Evaluating the effectiveness and safety of olaparib with or without cediranib in patients with metastatic castration-resistant prostate cancer.

This study evaluated the effectiveness and safety of olaparib (Lynparza) with or without cediranib (Recentin) in patients with metastatic castration-resistant prostate cancer (mCRPC). The data showed that cediranib combined with olaparib significantly improved survival without cancer worsening compared with olaparib alone in these patients. However, the combination was associated with an increased rate of serious side effects.

mCRPC is an aggressive form of PC that has spread beyond the prostate gland and is no longer responsive to hormonal therapy such as androgen deprivation therapy (ADT). ADT reduces the production of androgens (male sex hormones such as testosterone). Reducing these androgens prevents cancer cell growth.

BRCA1 and BRCA2 gene mutations (abnormalities) can be found in many patients with PC. BRCA1/BRCA2 genes block the rapid and uncontrolled growth of cells, therefore the formation of tumors. ATM is a gene that functions as a DNA damage checkpoint. Loss of function of these genes can lead to tumor formation. Targeted therapy is an option for these patients.

Olaparib is a targeted therapy that blocks a protein called PARP, which helps damaged cells to repair themselves. Therefore, PARP inhibitors keep cancer cells from repairing themselves. This eventually causes them to die. BRCA1 and BRCA2 mutated cancers have been shown to be responsive to PARP inhibitors like olaparib. Cediranib is a biological (targeted) therapy that works by blocking the production of new blood vessels needed for tumor growth. Whether cediranib combined with olaparib improves the clinical outcomes in patients with mCRPC is still unknown.

This study involved 90 men with mCRPC. Patients were randomly assigned into two groups. Group 1 included 45 patients who received cediranib (30 mg once daily) plus olaparib (200 mg twice daily). Group 2 included 45 patients who received olaparib (300 mg twice daily) alone. The average follow-up time was 26.1 months.

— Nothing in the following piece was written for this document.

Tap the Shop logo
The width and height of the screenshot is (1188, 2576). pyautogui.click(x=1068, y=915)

The average survival without cancer worsening on imaging scans was 8.5 months in group 1 versus 4 months in group 2. This difference was statistically significant. Patients in group 1 were 38% more likely to survive without cancer worsening than patients in group 2.

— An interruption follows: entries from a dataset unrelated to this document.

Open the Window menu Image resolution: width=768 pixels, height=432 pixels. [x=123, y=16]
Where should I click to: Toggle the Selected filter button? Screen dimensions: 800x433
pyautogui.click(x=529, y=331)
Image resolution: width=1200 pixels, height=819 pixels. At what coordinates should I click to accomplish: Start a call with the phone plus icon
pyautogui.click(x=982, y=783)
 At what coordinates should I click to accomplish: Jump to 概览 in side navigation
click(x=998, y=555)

In patients who had mutations in DNA repair genes, the average survival without cancer worsening on scans was 10.6 months in group 1 versus 3.8 months in group 2. This difference was statistically significant. In patients who had mutations in the BRCA2 gene, the average survival without cancer worsening was 13.8 months in group 1 versus 11.3 months in group 2.

The rate of serious side effects was 61% in group 1 versus 18% in group 2. 

This study concluded that cediranib combined with olaparib significantly improved survival without cancer worsening compared with olaparib alone in men with mCRPC. However, the combination was associated with an increased rate of serious side effects.

This study was funded by AstraZeneca, the manufacturer of cediranib and olaparib. The sample size was very small. Larger studies are needed.